The Department of Energy and Climate Change (DECC) has announced a further consultation on the proposed rollout of smart metering to UK domestic customers and SMEs.
The consultation is seeking opinions on the preferred market model, and whether SMEs should be treated differently to domestic customers.
Three market models have been considered:
a) The competitive model – extends the existing competitive market arrangements. This model provides maximum opportunities for new, independent market entrants (such as UPL) which have made the financial investment to take an active role in the development of this market and its services. It encourages innovation and provides freedom of choice for customers.
b) The regional franchise model – each geographic area would have a metering and data agent appointed under a competitive tender, which all energy suppliers would have to use for both meter swaps and automatic readings.
c) The central communications model – meter swaps would remain competitive under the current market arrangements, while communications for automatic reading would be made monopolistic through the appointment of a central communications provider.
DECC suggests that the final option offers the greatest overall net benefit.
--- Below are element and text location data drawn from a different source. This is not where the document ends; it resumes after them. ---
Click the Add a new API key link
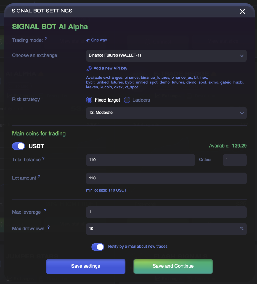This screenshot has width=257, height=284. coord(110,68)
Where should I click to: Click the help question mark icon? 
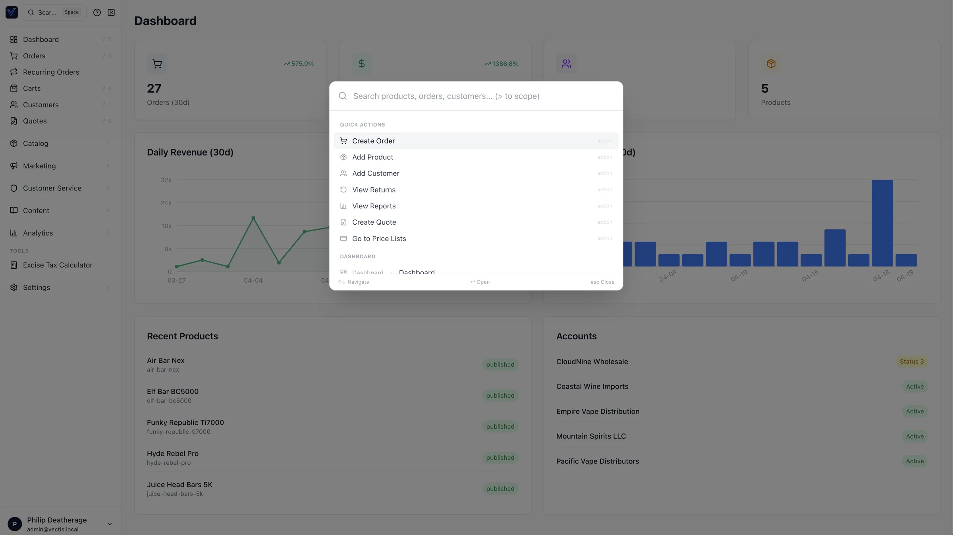97,12
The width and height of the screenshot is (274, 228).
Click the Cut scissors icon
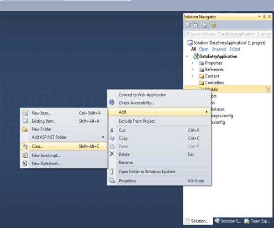point(112,130)
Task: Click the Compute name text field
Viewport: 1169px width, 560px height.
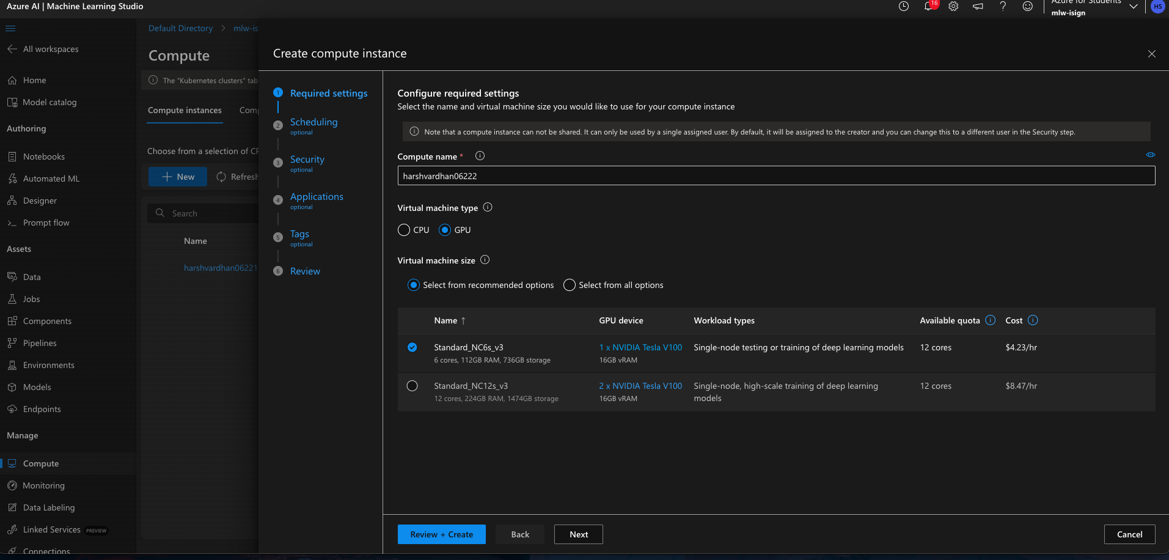Action: (x=775, y=176)
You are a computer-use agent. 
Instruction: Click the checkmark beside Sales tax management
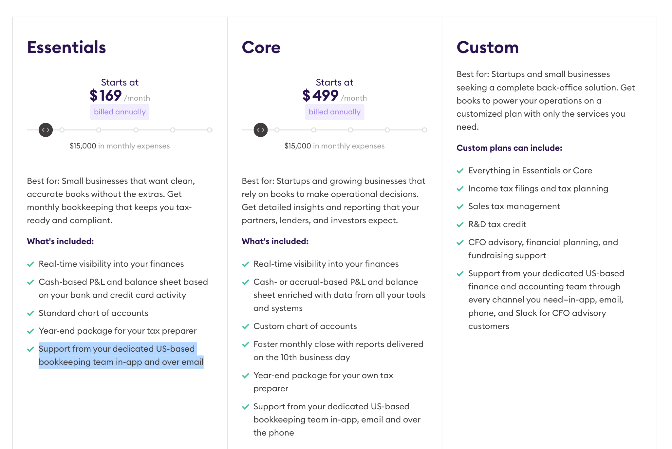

It could, however, reverse the introduction of competition in data services and meter reading, which has existed in the market for many years and has helped to keep costs down.
Considering that a communications link to every home will be needed in order to download the meter data, it seems strange that neither this consultation nor the recent ‘Digital Britain’ report issued by the government make reference to each other. Linking the two would present a significant opportunity to deliver solutions which achieve both objectives.
DECC’s advisors admit there is a risk that the currently preferred central communications option will stifle innovation. By pursuing a monopoly provision model, options to enhance the use of this communications link to homes – to provide broadband, public information or security services, for example – could be lost as the monopoly provider seeks only to meet the minimum specification of downloading meter readings.
For the domestic market, DECC advocates that the provision of an in-home display unit (which takes information from the new electricity and gas meters and displays usage rates in cost terms) will help to make energy users more aware of their consumption, and change their behaviour in the way they use energy. In today’s society, a ‘one size fits all’ solution is too restrictive and options such as provision of energy information via the Internet, digital TV or even text messaging should also be considered.
Looking forward, smart metering could also form the backbone of a future ‘smart grid’ system, which would allow more control over demands on the gas and electricity networks, resulting in capital investment savings by avoiding unnecessary reinforcement.
For the SME business market, it is vital that customers retain full choice over the provision of their energy information with the ability to select a service which matches their requirements. To that end, UPL will be responding to the consultation to appeal for open customer choice in metering and data services for UK businesses and for as minimal a layer of monopoly in communications as possible.
For businesses with small or medium sites currently considering smart metering, the consultation makes provision for pursuing such a strategy now – as may be required to support schemes such as the Carbon Reduction Commitment. The new market arrangements will not start until 2013, with a seven-year programme following on.